A study by researcher J.H. Newcorn and colleagues published in the Journal of the American Academy of Child and Adolescent Psychiatry in 2013 found that eight weeks of treatment with the drug guanfacine (extended release) improved symptoms of attention deficit hyperactivity disorder (ADHD) in North American children compared to placebo. A 2015 study by M.A. Stein and colleagues in the journal CNS Drugs extended this research, determining that guanfacine also improved academic and social functioning, including family dynamics, in the same group of children.
Children aged 6–12 who had been diagnosed with ADHD received either placebo or 1 to 4 mg of guanfacine extended release either in the morning or evening. The children in both guanfacine groups showed improvements in family interactions, learning and school, social behavior, and risky behavior compared to those taking placebo. No improvements were seen in life skills or self-concept. The improvements in functioning were linked to the drug’s effectiveness in improving ADHD symptoms. Those children whose ADHD symptoms improved on guanfacine were also more likely to see improvements in academic and social functioning.
People with disorders on the schizophrenia spectrum often suffer cognition problems that affect skills such as the processing of information about people and social situations (social cognition) and the execution of plans (executive function). At the 2015 meeting of the Society for Biological Psychiatry, researcher Larry J. Siever reported that the drug guanfacine improved these types of thinking in people with disorders on the schizophrenic spectrum compared to placebo. Participants were enrolled in a 7.5-week training program to improve cognition.

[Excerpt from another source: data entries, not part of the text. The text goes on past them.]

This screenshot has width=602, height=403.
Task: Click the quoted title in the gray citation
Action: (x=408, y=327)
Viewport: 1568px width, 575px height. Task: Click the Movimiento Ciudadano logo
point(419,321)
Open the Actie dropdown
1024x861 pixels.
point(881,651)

Tim Wilens of Massachusetts General Hospital presented a poster at the 57th Annual Meeting of the American Academy of Child and Adolescent Psychiatry (AACAP) in October 2010 that showed that extended release guanfacine could augment incomplete responses to stimulants in children with attention deficit hyperactivity disorder (ADHD). This double-blind, placebo-controlled study of children aged 6-17 used guanfacine doses of 4mg/day or less. Those children who received guanfacine in addition to the psychomotor stimulant they were already taking were more likely to improve and more likely to reach a satisfactory remission than those taking a placebo in addition to their regular psychomotor stimulant. These results suggest that adding an alpha 2 noradrenergic agonist compound like guanfacine to a psychomotor stimulant may bring about a more complete response in ADHD.

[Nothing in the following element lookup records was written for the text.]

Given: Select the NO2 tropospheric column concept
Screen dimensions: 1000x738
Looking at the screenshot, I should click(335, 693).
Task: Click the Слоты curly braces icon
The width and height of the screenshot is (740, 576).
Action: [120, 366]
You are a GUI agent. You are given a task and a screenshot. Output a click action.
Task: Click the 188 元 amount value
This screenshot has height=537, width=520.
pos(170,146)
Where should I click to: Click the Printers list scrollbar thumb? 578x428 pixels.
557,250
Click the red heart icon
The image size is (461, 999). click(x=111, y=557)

Researcher Daniel Connor reported at the 65th Annual Scientific Convention of the Society of Biological Psychiatry that children aged 6-12 with oppositional symptomatology and attention-deficit/hyperactivity disorder (ADHD) improved on guanfacine XR.

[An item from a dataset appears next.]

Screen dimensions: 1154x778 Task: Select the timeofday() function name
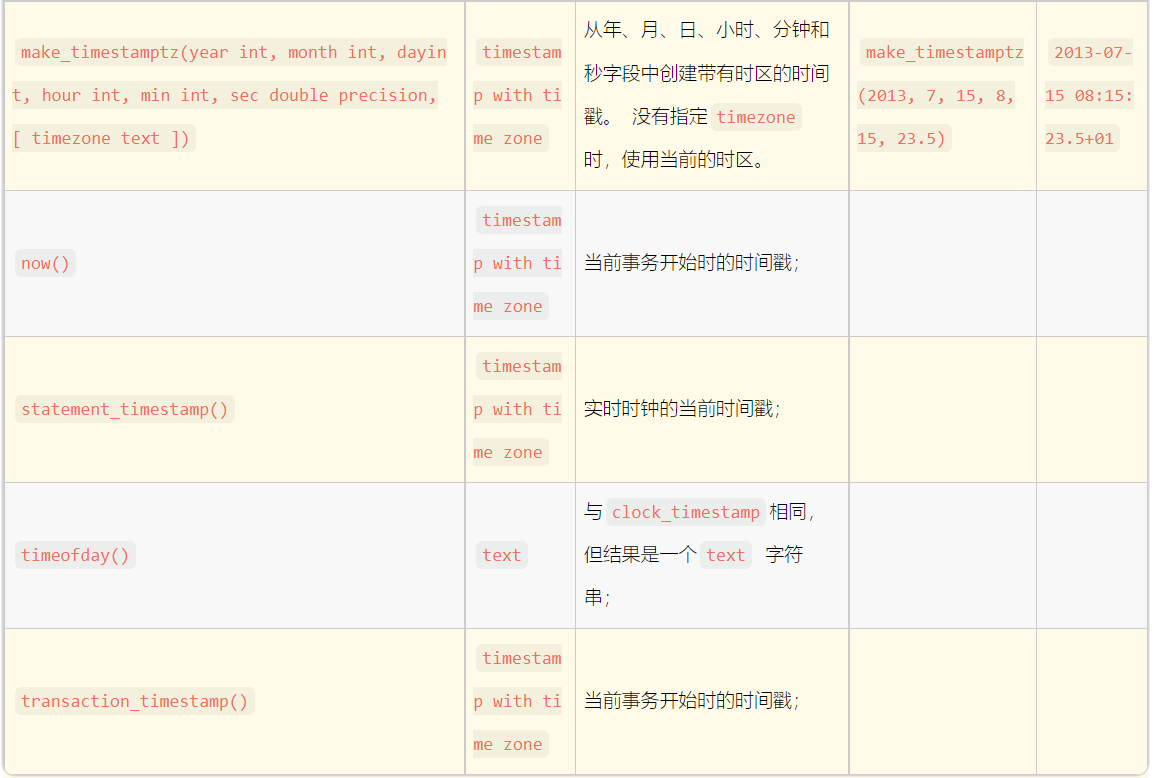click(x=75, y=555)
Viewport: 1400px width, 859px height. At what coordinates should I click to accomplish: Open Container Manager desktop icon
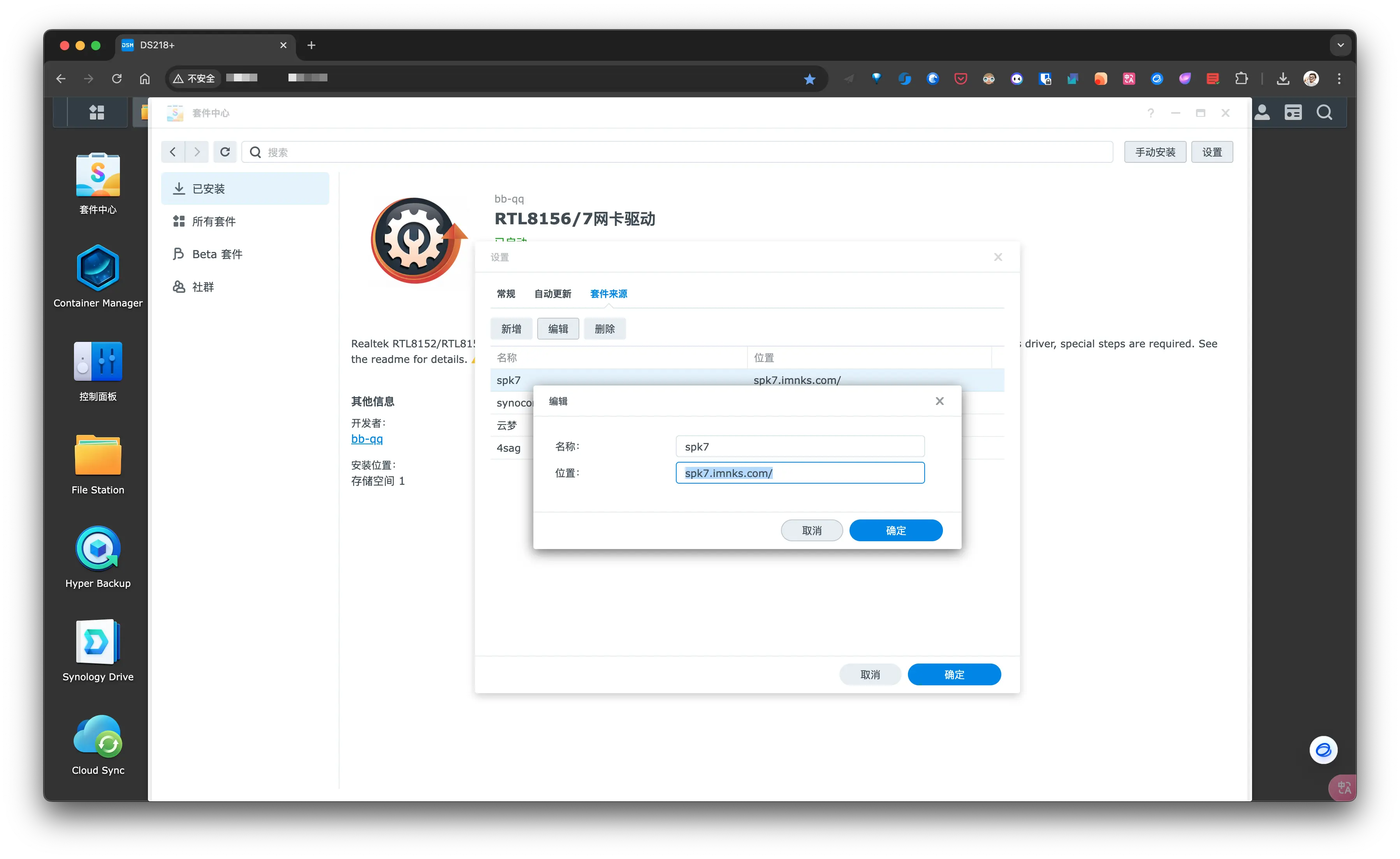point(98,268)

Doses ranged from 1 to 4 mg/day, with a mean dose of 2.9 mg/day. There was a substantial decrease in oppositionality (a finding with a moderate effect size of 0.59) and a marked decrease in ADHD symptomatology (a finding with a large effect size of 0.92). Side effects included drowsiness (in 51% of subjects), headache (22%), sedation (13%), abdominal pain (12%) and fatigue (11%). Guanfacine is not a psychomotor stimulant, like most of the treatments for ADHD are, but an agonist (activator) of noradrenergic ?2 receptors in the brain.